Combine the caramel dip and 1 tablespoon of pecans in a small bowl; store in the refrigerator until ready to use.

Beat the cream cheese and butter with a stand mixer fitted with a paddle attachment at high speed until smooth, about 1 minute, stopping to scrape down the sides of the bowl as needed. Add the powdered sugar and brown sugar; beat over low heat until just combined, about 5 seconds; increase the speed to medium-high and beat until smooth, about 30 seconds, scraping down the sides of the bowl as needed. Add the pudding mix, lemon juice, salt, cinnamon and 1/3 cup pecans; mix until everything is combined, about 10 seconds.

Line the inside of a medium bowl with plastic wrap, leaving about 2 inches of overhang around the bowl. Place the cream cheese mixture in the prepared bowl, pressing down until the cream cheese mixture is fermentedly packed; make a well in the center, about 3 inches wide and 2 inches deep. Refrigerate, uncovered, until just firm, about 45 minutes.

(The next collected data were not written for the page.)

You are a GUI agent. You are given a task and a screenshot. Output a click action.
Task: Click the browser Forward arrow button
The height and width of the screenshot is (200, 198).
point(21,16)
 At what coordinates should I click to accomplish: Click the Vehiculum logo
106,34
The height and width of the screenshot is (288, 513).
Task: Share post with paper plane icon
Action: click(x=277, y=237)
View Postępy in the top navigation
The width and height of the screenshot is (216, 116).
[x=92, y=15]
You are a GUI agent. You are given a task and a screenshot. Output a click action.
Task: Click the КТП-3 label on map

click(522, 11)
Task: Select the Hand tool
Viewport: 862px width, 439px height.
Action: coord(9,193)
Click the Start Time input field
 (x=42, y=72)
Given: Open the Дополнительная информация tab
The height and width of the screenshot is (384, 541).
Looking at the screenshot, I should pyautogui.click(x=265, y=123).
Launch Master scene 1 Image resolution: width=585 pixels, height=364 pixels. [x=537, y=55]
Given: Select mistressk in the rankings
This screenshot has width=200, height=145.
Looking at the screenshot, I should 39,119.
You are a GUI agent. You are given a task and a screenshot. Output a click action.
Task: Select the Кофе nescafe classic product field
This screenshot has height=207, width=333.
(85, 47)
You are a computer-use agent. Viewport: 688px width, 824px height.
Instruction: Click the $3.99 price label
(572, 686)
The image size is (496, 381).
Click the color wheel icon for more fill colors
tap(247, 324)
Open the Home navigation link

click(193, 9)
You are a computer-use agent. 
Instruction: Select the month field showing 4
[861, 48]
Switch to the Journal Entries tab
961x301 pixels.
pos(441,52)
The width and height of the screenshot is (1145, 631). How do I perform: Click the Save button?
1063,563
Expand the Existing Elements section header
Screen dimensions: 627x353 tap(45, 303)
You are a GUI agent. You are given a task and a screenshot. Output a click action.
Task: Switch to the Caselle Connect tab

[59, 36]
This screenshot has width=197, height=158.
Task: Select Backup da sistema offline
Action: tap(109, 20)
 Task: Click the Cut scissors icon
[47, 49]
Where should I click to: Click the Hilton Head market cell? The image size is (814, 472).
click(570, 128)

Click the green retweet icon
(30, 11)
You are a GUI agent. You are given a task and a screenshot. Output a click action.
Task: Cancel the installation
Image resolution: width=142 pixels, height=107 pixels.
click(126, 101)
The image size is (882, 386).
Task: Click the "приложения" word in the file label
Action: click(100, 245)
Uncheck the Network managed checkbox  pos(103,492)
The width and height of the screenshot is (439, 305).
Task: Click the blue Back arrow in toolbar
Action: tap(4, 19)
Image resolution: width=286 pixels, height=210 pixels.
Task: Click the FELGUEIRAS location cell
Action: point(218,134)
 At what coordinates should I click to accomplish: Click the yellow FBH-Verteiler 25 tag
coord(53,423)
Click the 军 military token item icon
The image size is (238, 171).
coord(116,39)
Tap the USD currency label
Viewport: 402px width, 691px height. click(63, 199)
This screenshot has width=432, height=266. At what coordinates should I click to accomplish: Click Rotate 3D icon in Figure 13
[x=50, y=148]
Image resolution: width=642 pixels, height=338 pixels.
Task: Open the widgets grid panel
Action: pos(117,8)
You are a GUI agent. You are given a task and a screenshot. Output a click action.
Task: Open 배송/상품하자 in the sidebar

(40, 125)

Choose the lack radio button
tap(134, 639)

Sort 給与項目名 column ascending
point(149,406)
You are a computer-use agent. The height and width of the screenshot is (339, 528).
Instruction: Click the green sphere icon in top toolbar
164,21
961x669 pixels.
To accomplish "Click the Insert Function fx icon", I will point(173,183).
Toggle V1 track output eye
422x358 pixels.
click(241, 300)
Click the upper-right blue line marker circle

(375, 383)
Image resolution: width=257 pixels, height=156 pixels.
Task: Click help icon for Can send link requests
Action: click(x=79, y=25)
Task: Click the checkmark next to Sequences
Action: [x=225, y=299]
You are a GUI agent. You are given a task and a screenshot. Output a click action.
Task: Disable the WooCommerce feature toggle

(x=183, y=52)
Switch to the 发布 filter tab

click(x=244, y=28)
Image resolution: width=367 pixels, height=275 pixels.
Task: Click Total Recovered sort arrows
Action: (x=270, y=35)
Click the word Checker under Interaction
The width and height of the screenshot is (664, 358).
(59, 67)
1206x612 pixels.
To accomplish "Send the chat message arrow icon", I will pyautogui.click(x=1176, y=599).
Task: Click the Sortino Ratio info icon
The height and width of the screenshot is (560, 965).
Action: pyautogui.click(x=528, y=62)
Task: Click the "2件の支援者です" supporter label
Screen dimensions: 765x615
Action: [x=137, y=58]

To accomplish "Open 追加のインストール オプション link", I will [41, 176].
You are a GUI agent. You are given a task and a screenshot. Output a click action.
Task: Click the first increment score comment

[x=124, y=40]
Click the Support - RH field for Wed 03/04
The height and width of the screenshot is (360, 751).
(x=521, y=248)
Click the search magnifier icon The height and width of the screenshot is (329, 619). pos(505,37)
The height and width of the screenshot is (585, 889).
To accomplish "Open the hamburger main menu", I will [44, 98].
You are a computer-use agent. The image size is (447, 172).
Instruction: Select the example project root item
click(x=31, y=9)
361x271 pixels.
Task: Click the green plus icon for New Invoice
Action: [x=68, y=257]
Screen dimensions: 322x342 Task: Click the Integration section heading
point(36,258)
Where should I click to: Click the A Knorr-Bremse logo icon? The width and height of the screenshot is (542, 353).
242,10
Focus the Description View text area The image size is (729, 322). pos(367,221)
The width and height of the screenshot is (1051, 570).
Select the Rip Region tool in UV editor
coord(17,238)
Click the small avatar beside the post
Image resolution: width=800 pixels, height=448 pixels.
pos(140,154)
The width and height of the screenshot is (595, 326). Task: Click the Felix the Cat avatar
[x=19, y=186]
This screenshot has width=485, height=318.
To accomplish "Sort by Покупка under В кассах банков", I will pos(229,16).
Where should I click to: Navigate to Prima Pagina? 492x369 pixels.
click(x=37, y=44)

Pour the caramel mixture into the well of the chilled cream cheese mixture. Use the edges of the plastic wrap to help spread the cheese evenly over the caramel mixture for the child, pressing the edges together to create a sealed ball with a caramel center. Unpack and smooth the outside of the cheese with clean fingers or the back of a spoon until smooth and without cracks.

Place the remaining 1/3 cup of pecans on a small plate. Unwrap the cheese ball and roll in the pecans to coat well. Transfer to a serving dish and drizzle with extra caramel dip.